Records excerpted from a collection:

--------------------

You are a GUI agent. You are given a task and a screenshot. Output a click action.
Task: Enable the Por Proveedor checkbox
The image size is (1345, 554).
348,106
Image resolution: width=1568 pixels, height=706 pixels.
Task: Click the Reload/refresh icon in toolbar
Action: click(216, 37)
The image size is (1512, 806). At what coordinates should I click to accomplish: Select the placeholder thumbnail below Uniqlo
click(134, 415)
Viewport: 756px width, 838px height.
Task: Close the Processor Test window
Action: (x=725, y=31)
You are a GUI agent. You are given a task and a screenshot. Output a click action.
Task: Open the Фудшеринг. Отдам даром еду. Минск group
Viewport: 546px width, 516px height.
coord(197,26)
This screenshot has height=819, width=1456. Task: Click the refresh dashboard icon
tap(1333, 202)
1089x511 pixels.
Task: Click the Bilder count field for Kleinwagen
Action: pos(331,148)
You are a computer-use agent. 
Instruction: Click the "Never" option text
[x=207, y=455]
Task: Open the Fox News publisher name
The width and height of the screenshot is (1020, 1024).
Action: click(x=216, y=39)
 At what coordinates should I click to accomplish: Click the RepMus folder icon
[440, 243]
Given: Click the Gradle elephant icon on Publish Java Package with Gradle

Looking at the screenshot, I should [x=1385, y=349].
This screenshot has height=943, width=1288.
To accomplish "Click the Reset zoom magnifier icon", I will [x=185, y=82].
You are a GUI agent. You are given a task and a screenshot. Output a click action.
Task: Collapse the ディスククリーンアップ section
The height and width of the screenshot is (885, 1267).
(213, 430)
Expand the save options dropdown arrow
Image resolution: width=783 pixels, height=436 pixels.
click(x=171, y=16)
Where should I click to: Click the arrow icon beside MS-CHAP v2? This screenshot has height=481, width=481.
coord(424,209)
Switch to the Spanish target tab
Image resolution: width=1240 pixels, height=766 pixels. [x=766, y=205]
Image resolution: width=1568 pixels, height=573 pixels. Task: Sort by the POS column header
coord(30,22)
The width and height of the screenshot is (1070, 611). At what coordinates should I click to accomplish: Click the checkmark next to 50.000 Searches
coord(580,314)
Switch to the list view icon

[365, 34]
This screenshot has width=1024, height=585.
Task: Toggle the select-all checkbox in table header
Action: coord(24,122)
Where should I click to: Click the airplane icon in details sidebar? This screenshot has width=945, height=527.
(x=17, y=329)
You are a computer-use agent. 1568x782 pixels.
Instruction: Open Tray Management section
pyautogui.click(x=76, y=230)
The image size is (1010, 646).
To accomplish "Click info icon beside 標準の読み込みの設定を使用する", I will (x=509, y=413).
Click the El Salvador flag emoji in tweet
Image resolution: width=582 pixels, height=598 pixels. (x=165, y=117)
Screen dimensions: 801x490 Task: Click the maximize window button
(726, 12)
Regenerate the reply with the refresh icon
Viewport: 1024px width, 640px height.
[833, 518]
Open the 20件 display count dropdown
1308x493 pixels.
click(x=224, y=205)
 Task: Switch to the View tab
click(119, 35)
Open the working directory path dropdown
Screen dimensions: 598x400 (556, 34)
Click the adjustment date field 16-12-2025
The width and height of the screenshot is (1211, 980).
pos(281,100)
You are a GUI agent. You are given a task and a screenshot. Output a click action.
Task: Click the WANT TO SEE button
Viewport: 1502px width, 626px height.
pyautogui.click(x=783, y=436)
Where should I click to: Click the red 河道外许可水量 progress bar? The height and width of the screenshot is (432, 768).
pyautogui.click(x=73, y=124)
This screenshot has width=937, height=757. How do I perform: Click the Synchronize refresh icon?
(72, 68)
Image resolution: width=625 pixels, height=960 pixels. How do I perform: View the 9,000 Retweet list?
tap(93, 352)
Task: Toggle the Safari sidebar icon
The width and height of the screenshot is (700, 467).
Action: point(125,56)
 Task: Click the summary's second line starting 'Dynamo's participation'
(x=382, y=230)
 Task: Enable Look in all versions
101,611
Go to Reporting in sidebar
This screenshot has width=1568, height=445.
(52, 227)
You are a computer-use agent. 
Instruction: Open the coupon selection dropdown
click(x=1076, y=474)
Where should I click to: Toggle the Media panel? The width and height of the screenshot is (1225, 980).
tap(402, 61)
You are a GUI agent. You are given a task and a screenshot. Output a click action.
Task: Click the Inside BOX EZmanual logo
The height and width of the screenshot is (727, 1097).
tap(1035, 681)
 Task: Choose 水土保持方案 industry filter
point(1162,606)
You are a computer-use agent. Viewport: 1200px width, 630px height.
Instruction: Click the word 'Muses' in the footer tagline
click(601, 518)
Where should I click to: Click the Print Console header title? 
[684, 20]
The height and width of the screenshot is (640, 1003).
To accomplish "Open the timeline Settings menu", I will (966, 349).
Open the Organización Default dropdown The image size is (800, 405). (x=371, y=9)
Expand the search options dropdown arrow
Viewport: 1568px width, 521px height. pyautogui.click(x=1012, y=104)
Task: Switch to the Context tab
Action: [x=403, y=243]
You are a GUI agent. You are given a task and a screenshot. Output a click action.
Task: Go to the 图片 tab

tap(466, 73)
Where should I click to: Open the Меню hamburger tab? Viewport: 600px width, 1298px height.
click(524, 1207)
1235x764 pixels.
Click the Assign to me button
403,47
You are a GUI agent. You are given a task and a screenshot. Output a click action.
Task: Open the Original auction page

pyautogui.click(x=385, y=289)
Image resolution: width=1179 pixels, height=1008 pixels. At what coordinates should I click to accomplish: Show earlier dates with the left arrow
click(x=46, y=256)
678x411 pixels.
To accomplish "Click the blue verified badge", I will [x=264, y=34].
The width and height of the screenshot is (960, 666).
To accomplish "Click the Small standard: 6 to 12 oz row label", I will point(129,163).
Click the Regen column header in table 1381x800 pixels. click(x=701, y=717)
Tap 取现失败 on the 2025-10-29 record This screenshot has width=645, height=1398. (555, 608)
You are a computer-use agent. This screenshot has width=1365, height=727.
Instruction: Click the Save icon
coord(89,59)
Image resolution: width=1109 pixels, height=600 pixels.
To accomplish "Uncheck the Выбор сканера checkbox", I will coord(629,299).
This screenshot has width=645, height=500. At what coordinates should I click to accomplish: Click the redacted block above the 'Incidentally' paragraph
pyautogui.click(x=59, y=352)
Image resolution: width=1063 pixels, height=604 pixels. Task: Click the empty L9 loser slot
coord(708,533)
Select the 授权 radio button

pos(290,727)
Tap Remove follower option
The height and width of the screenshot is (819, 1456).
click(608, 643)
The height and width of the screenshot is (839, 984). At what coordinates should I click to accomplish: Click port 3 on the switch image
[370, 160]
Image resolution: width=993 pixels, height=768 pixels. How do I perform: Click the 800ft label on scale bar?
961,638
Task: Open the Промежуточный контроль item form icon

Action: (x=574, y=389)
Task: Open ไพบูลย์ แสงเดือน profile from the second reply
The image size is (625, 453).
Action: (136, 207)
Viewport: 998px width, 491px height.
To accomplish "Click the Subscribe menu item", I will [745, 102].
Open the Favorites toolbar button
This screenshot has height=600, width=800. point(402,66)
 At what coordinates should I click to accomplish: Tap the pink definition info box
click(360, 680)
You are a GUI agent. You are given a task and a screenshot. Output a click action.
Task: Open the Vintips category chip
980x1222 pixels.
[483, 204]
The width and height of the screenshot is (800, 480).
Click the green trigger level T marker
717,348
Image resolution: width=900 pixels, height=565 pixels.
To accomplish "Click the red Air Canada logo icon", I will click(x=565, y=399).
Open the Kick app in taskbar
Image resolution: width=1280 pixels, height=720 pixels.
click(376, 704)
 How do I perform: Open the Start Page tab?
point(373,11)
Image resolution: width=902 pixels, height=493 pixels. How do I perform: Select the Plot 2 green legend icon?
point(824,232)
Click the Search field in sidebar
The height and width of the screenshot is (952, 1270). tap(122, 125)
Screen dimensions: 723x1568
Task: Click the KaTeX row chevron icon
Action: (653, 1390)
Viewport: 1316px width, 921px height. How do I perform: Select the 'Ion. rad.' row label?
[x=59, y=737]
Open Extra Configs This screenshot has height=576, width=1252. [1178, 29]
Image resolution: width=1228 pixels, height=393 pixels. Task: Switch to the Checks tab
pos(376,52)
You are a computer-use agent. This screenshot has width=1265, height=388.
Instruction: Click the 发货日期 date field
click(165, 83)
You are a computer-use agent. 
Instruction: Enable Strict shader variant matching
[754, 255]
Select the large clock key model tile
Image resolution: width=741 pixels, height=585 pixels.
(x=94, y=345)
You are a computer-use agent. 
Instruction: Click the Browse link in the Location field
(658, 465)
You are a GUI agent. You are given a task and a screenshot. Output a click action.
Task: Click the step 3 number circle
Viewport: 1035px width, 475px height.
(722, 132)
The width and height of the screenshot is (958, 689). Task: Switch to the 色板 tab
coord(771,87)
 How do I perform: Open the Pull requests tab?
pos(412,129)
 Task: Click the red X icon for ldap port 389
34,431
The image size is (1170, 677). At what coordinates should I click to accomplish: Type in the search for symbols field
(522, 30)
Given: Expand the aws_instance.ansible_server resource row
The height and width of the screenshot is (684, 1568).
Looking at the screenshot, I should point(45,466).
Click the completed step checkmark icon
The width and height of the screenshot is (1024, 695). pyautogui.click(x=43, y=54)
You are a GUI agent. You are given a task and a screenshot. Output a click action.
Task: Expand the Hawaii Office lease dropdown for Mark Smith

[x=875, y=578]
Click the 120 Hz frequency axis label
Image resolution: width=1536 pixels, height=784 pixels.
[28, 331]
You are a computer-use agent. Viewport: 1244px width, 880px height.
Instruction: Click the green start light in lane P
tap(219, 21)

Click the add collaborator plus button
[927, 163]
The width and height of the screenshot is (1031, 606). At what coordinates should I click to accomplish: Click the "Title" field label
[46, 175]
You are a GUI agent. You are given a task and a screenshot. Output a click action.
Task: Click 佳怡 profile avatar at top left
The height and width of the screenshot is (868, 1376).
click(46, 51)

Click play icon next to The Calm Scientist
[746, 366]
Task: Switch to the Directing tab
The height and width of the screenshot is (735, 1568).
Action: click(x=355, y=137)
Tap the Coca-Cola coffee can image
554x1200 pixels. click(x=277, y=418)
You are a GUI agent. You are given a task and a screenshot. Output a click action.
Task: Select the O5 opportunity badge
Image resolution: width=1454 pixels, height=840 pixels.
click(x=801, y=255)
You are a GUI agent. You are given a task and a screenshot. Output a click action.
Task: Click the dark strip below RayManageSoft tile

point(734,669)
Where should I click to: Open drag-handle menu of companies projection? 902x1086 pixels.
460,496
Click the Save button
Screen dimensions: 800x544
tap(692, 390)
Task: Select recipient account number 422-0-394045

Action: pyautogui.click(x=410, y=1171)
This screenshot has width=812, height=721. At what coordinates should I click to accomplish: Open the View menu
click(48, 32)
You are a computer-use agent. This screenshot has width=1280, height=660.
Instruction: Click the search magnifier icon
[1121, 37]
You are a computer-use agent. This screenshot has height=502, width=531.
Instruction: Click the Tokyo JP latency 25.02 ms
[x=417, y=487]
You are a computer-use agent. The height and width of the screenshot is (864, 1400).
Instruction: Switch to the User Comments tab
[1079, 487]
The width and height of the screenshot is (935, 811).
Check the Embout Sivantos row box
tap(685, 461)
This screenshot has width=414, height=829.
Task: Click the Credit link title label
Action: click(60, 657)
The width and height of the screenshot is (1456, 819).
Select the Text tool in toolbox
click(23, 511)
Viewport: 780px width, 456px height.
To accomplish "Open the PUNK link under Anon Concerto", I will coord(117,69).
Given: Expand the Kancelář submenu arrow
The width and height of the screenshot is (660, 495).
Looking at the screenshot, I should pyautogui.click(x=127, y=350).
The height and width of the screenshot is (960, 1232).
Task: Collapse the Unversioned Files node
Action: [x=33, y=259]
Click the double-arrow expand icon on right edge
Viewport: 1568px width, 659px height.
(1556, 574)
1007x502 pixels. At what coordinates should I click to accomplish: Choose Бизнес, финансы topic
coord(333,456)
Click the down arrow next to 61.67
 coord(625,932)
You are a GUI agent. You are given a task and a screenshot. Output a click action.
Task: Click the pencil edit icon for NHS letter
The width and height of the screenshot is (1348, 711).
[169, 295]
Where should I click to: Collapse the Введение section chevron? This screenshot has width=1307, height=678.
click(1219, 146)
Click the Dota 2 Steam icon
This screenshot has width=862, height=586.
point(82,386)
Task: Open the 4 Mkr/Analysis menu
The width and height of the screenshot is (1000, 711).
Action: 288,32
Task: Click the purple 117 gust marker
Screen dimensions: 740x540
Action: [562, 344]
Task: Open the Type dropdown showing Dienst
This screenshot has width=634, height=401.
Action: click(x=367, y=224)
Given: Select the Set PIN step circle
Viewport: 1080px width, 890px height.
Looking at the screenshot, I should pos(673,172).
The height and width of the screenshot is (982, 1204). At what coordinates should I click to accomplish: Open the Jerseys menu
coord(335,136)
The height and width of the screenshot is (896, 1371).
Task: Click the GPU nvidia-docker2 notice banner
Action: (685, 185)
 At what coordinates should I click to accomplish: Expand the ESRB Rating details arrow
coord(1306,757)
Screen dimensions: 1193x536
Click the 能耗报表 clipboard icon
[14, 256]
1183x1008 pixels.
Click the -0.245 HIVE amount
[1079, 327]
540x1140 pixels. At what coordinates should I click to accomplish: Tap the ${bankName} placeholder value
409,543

--------------------

▶ Required action:
A complete answer gives every line of the data that includes "profile".

▶ Solution to this exercise:
Task: Open ไพบูลย์ แสงเดือน profile from the second reply
Task: Click 佳怡 profile avatar at top left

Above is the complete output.